Il eut l'air gêné, comme un gamin pris en faute :

-Je n'ai jamais dit ça ! Je vous ai proposé de lui poser la question, c’est tout !

Son comportement était étrange, comme s’il s'était passé quelque chose qu'il ne voulait pas mentionner. Comme s’il partageait un secret avec elle.

Alice choisi ce moment pour revenir dans la pièce, coupant court à notre interrogatoire. Elle adressa un petit sourire contrit à Emi, comme pour s'excuser de son comportement. Et un regard reconnaissant à Dylan, comme si elle le remerciait de la couvrir.

Elle tapa dans ses mains, pour qu'on fasse attention à elle, puis désigna la porte du bout du doigt. C'était celle de la penderie. Butler se dépêcha d'en sortir son manteau et de le lui tendre.

Première décision qu’elle prenait en public. Elle se tourna vers Emi et lui tendit un petit paquet rose poudré entouré d’un élégant ruban doré. La jeune fille le prit délicatement dans ses mains, émue par l’attention, et l’ouvrit doucement.

Elle le sortit et découvrit la plus adorable chose au monde. Il s’agissait d’une sorte de fleur, dont les pétales délicats étaient refermés.

À sa vue, Butler écarquilla les yeux de surprise. Alice s'approcha tout doucement d'Emi, et appuya sur un petit bouton placé sur le côté. Tout à coup, la fleur se déploya, révélant une danseuse sur pointe.
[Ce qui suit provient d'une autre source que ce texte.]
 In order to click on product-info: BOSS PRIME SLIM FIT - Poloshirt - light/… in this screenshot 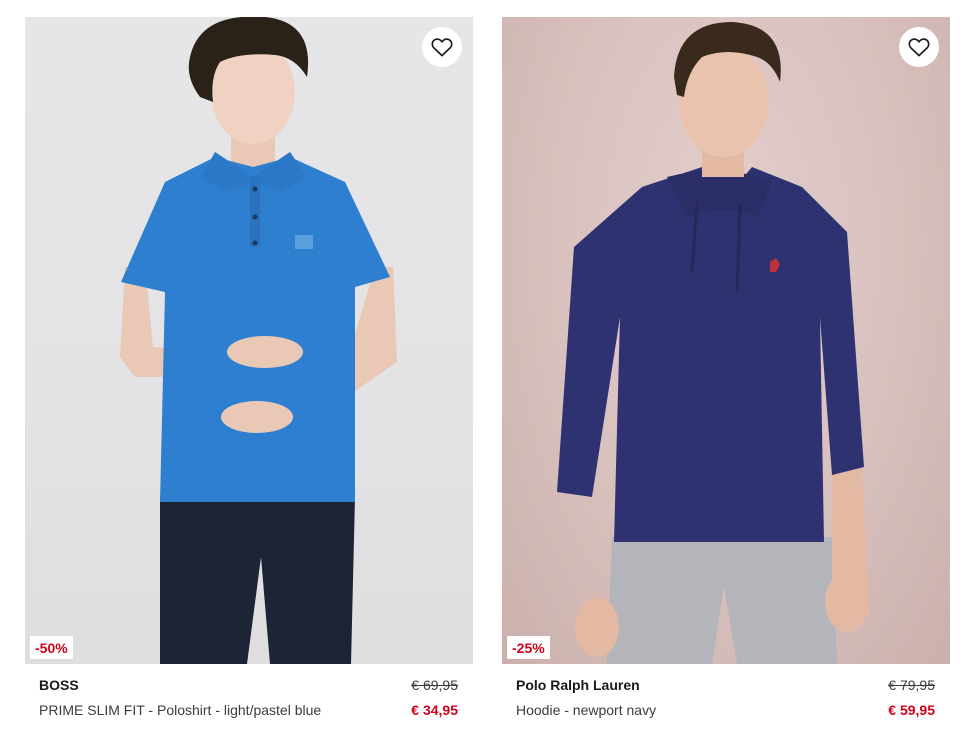, I will do `click(249, 700)`.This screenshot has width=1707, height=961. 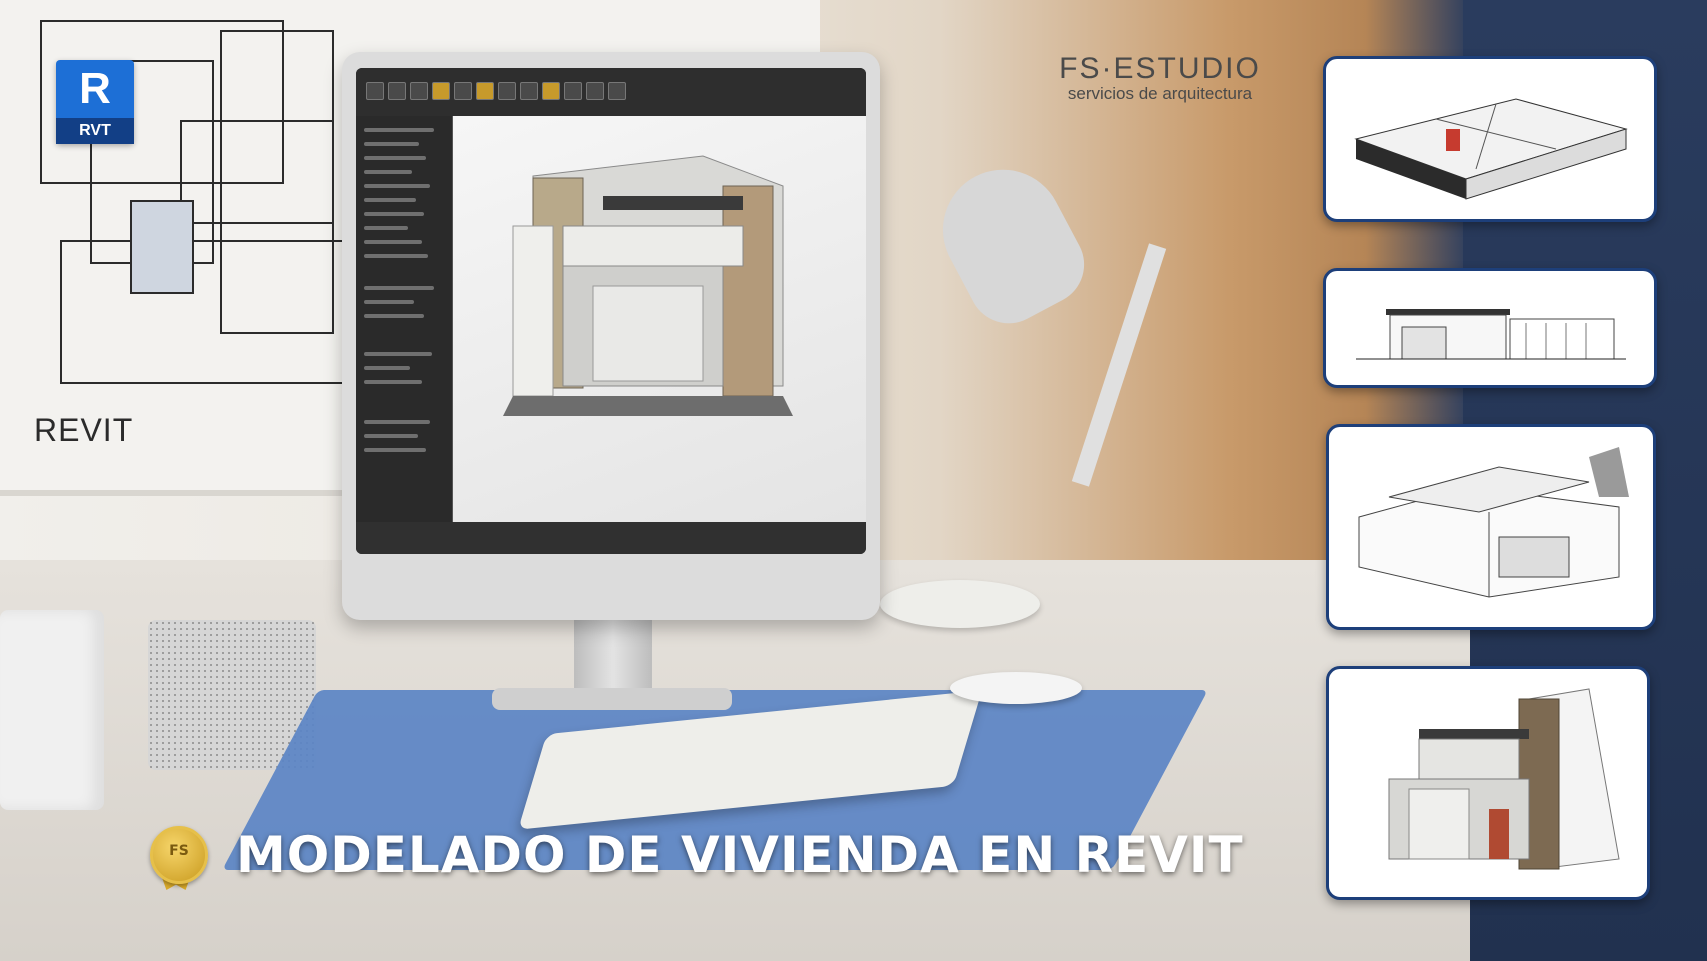 What do you see at coordinates (1160, 68) in the screenshot?
I see `brand-name: FS·ESTUDIO` at bounding box center [1160, 68].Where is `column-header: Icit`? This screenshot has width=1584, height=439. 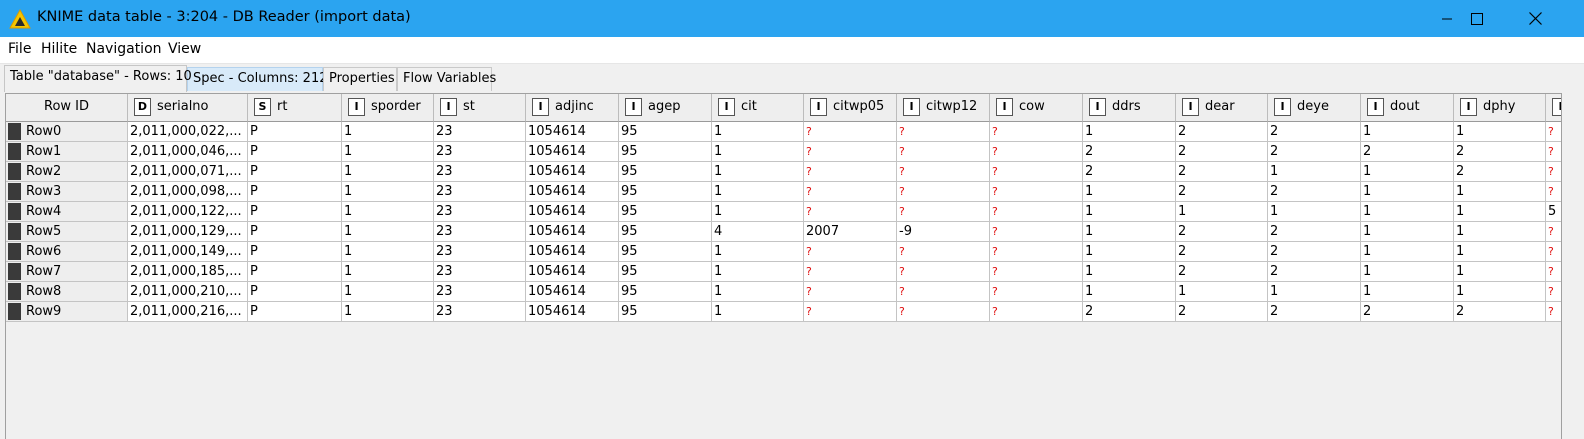 column-header: Icit is located at coordinates (758, 108).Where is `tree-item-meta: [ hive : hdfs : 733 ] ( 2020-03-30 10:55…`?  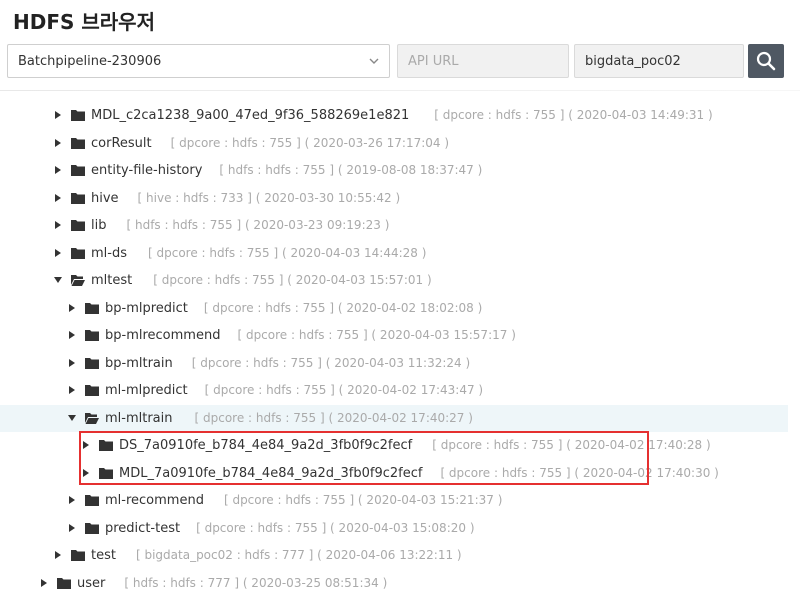
tree-item-meta: [ hive : hdfs : 733 ] ( 2020-03-30 10:55… is located at coordinates (269, 198).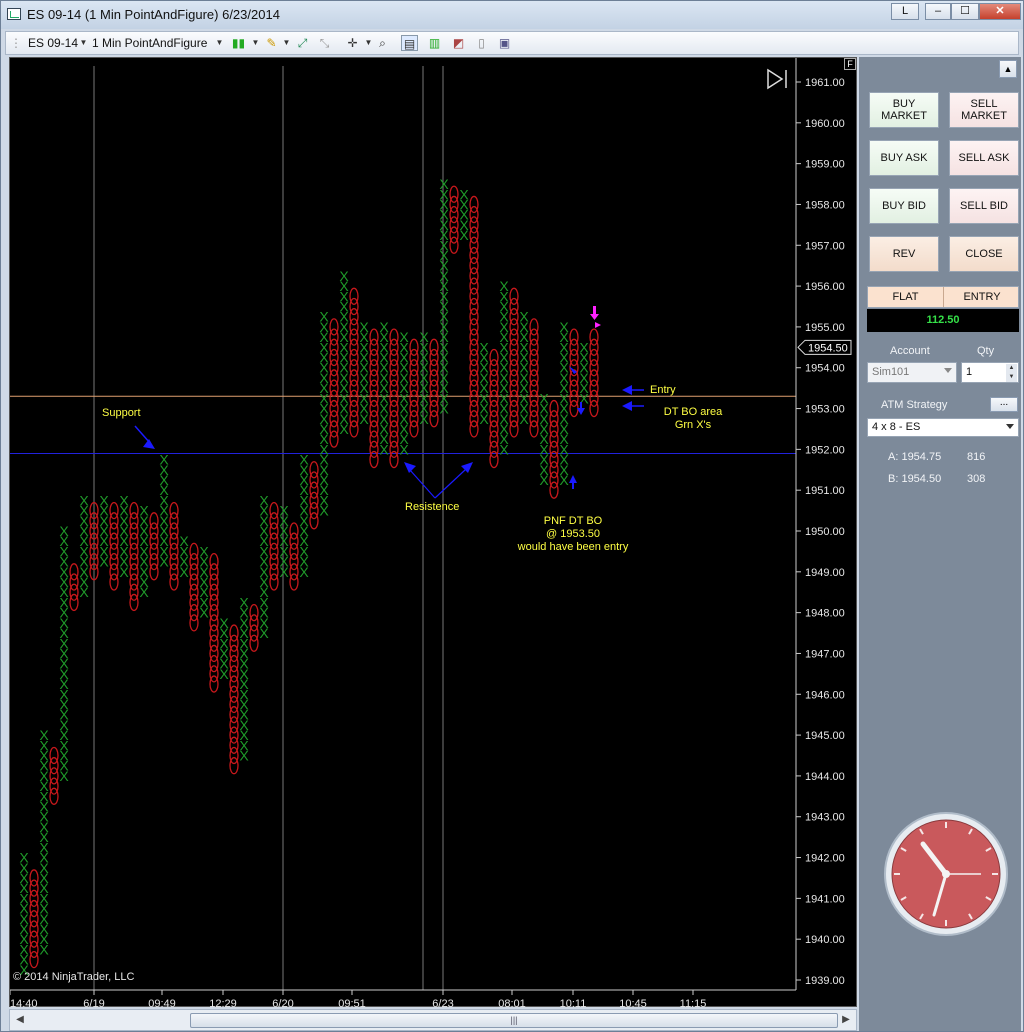 The width and height of the screenshot is (1024, 1032). I want to click on instrument-selector: ES 09-14, so click(53, 43).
Elle était adorable.

Emi s’approcha à son tour d’Alice et tenta de la prendre dans ses bras, mais cette dernière eu un mouvement de recul. Elle lui adressa un sourire à peu près chaleureux, gênée par la proximité d’Emi.

Butler, lui, semblait ravi par la réaction d’Alice. Elle se tourna subitement vers lui en fronçant légèrement les sourcils. Il la regardait à présent avec l'air un peu perdu, ce qui sembla agacer Alice. Elle lui désigna la porte en grimaçant. Semblant comprendre ce qu'elle lui demandait, il se dépêcha de récupérer son manteau. Elle le prit par le bras, et l'entraîna vers la sortie.

Les jeunes gens se regardèrent avec surprise, ne s’attendant pas à une telle réaction après ce qui venait de se passer.

-Qu'est ce qui lui arrive ? demanda Emi, inquiète pour celle qu'elle considérait maintenant comme sa protégée.